Marianella: "Per Mancini è un bel test. L'esclusione di Florenzi non mi sorprende più"

07.11.2019 20:19 di Alessandro Pau   Vedi letture
Marianella: "Per Mancini è un bel test. L'esclusione di Florenzi non mi sorprende più"

Il noto telecronista di Sky Sport, Massimo Marianella, ha rilasciato un'intervista a Tuttomercatoweb.com in merito alla sfida di stasera tra Borussia Monchengladbach e Roma. Queste le sue parole:

Pastore confermato e Florenzi ancora fuori, cosa ne pensa?
"Pastore sta giocando troppo bene per levarlo. Gli devono dar fiducia e minuti che si è meritato e non sono sorpreso. Non mi sorprende più nemmeno Florenzi, è una scelta abbastanza definitiva. La Roma è venuta qui con le idee chiare: vogliono passare il turno. Vogliono fare risultato per passare il turno qui dopo ciò che è successo nella partita dell'Olimpico. Mette di fatto la formazione migliore e non è una buona notizia per Florenzi perché è evidente che nella squadra tipo di Fonseca, lui non sia previsto".

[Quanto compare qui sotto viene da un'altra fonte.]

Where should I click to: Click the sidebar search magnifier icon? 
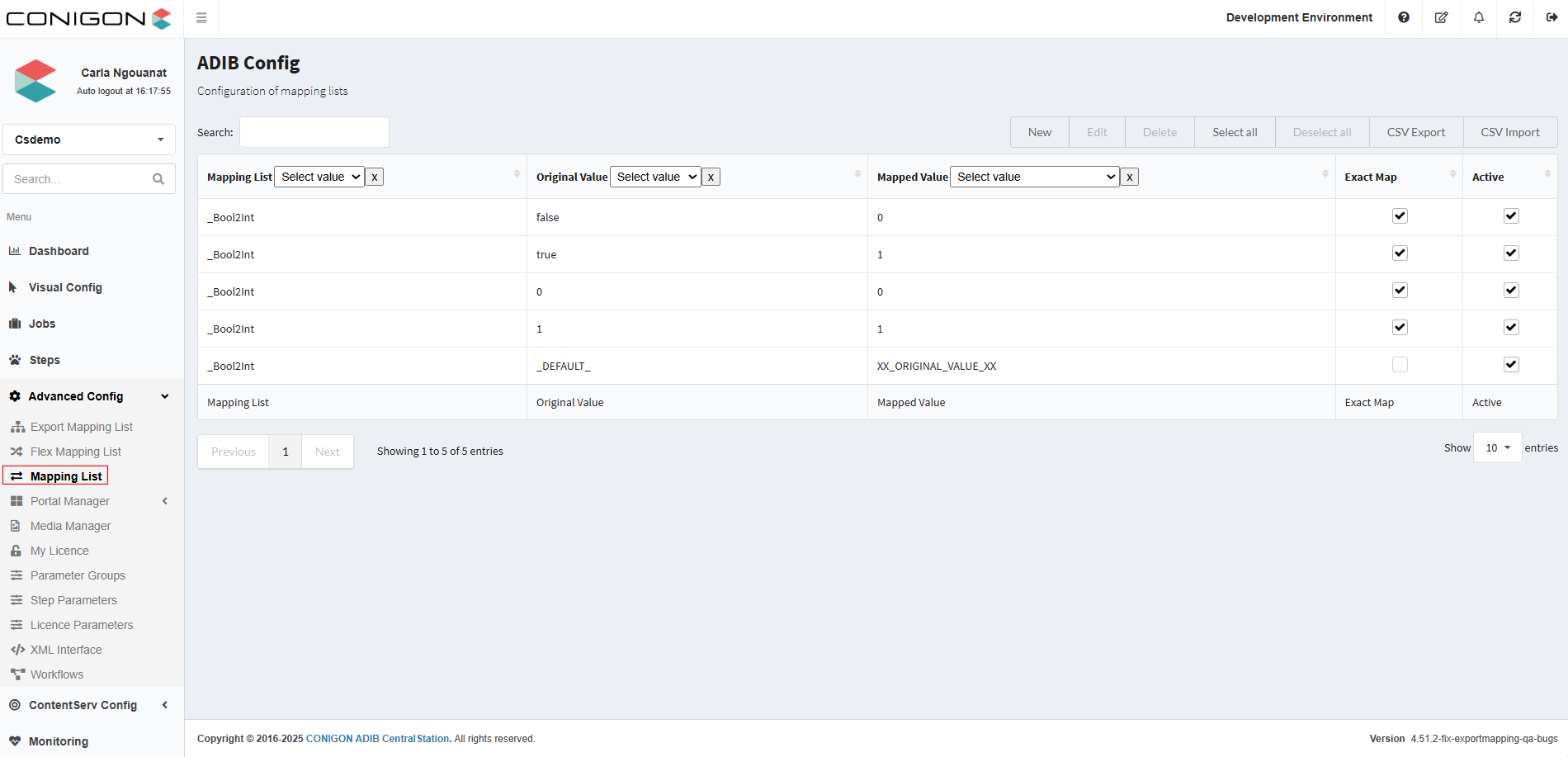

Mancini ancora a centrocampo, le è piaciuto questo esperimento prolungato da parte di Fonseca?
"A me piace in tanti ruoli. È un giocatore che ha le basi per fare bene in entrambe le formazioni. Sono contento di vederlo in una partita così, dove ci sarà anche un impegno fisico importante. È una bella ribalta che sono curioso di vedere: l'ennesimo test che va superato".

Cosa pensa della formazioni del Borussia e dell'allenatore Rose?
"Mi stupisce che possano giocare a tre perché lo ha fatto la prima volta solo l'ultima sfida contro il Bayer Leverkusen. Rose è un bravo allenatore, con delle idee. Qui può fare un po' di sperimentazione perché in campionato sono primi in classifica, anche se è molto presto. Fatico a crede che rimangano fino alla fine in cima anche se mi piacerebbe vederli lassù. È una grande indicazione: giocano bene e leggeri. La volontà è quella di rendere più flessibile la squadra e spiegare ai singoli che possono fare bene anche in altri ruoli. È uno step di crescita contro un grande avversario come la Roma, in una serata dove si giocano tutto. A bocce ferme è un grande messaggio, anche se poi alla fine magari perdono. È un grande messaggio che vuole dare alla squadra: gli chiede di fargli vedere come reagiscono anche a situazioni diverse rispetto al solito e la voglia che hanno di seguirlo".